═══ SOURCE

Postby Peter Ross » July 21st, 2019, 12:40 am

I think it’s a limited artistic road to take when you dictate the experience for a spectator in terms of black and white: In order to experience beautiful magic, you must meet this condition of not knowing the method(s) of my illusion, either before or after the fact.

Beyond limiting ourselves artistically, it is condescending to our audiences not to acknowledge the different tiers of magical experience they can possess. At the simplest level, a spectator experiences a magic trick. The unwavering precondition to this experience, according to the “laws” of our craft, is that the spectator contains no knowledge of the method(s) of the illusion. This, we say, is what we know to be best for the spectator - it is for their own good. In addition, we demand that they can never know anything about the method(s) after the fact - again, this is what we deem to be in their best interest. Abide by these two rules, and the spectator will be fully satisfied in the best possible way by our deception.

Except maybe these shouldn’t be rules, but rather, suggestions. Tamirez and others have written about the Holy Grail of extending the deception as far beyond the initial performance as possible. It’s a beautiful notion, that of a spectator recalling an illusion to others years after the fact, treasuring the moment, perhaps even crediting it with a sense of imbuing for something else in their lives.

══════

[REQUIRED ACTIONS]
(1) Pull out every line of the entries that contains the string "pixels", treating uppercase and lowercase as different.
(2) Carry the post on magic and spectators' knowledge of methods further, picking up right after its final sentence.

═══ EXTRACTED DATA

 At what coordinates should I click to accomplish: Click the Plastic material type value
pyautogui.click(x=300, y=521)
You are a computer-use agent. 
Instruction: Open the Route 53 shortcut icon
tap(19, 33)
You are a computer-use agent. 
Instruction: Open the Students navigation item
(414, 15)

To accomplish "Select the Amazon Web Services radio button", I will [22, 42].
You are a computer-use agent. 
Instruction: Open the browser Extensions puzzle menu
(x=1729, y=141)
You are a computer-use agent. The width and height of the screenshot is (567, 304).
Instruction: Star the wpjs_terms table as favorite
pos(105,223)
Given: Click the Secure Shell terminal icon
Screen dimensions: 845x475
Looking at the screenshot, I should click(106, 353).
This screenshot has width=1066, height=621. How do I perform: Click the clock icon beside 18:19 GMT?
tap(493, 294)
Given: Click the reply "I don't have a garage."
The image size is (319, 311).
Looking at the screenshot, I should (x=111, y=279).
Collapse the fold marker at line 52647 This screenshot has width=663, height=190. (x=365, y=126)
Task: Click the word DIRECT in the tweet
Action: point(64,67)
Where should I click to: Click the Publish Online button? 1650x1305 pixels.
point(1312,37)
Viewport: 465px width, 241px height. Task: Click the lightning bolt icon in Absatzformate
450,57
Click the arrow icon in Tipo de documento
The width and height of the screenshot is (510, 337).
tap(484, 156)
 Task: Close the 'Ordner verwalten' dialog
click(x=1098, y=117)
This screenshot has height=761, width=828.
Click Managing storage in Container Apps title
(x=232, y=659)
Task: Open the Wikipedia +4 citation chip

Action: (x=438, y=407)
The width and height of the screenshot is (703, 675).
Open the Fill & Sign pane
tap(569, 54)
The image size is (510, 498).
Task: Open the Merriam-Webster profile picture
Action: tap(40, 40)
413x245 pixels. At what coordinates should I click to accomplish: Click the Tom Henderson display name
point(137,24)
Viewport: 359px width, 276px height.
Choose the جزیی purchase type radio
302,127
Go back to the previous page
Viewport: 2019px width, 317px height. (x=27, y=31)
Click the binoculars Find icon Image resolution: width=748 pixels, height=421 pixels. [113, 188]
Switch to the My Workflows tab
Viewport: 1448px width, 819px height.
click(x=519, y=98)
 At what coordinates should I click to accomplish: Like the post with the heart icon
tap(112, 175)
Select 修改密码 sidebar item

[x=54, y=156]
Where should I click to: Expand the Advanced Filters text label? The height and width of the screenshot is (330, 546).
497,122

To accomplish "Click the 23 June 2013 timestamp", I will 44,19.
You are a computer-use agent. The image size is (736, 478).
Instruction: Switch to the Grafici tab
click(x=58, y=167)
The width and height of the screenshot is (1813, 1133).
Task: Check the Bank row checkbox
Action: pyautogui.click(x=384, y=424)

══════

[EXERCISE RESULTS]
(1)
Where should I click to: Click the Publish Online button? 1650x1305 pixels.
413x245 pixels. At what coordinates should I click to accomplish: Click the Tom Henderson display name
Click the binoculars Find icon Image resolution: width=748 pixels, height=421 pixels. [113, 188]

(2)
But that is only one possible road. It may indeed be the “best,” route but it is only one path of experience that spectator can take. For example, a person may be of the disposition to be naturally curious. After a performance (during which the spectator has had the experience of being wonderfully fooled), they may be left with something else - a hunger for answers. Magicians may scoff at this reaction, claiming, “We did not do our job if they are feeling this way!” But I don’t think they should be hard on themselves. Every spectator is different. So this person loved the magic but she wants to know how it’s done. We’ve all heard, “How did you do that?” Again, some may consider that response a failure of the performer, but is it really?

So this naturally curious spectator with that gnawing feeling decides to look some things up. Is this an act of artistic treason they are carrying out upon themselves? Are they sabotaging the magic they experienced (last week, last hour, last-minute) by seeking answers? Our “laws” would have us believe so, certain that this spectator is heading down a path to disappointment.
But, surprise! What if this curious person finds additional joy in their discovery? “A second surprise” as one of XX’s commentators put it. Some magicians would say this experience is the exception to the rule - the rule being that discovering the method(s) almost always leads to disappointment - we’ve experienced it ourselves and we’ve witnessed it with our own eyes. But what if that is not the whole story? Can we allow for the possibility that there are people who enjoy both the initial magic experience and the discovery afterward, and that, most importantly, these people are not to be felt bad for, dismissed or scorned? For some of them, the deception and discovery go hand in hand. And again, it doesn’t have to be black and white. Maybe this type of curious person sometimes like to be fooled and leave it at that, and sometimes they want more. Maybe they just want to experience a little behind the scenes of magic, so to speak - they want to be a little more of a fan - not a magician, for not everyone is comfortable performing, but just some knowledge. How can we not view this solicitation as appreciative and even admiring of what we do?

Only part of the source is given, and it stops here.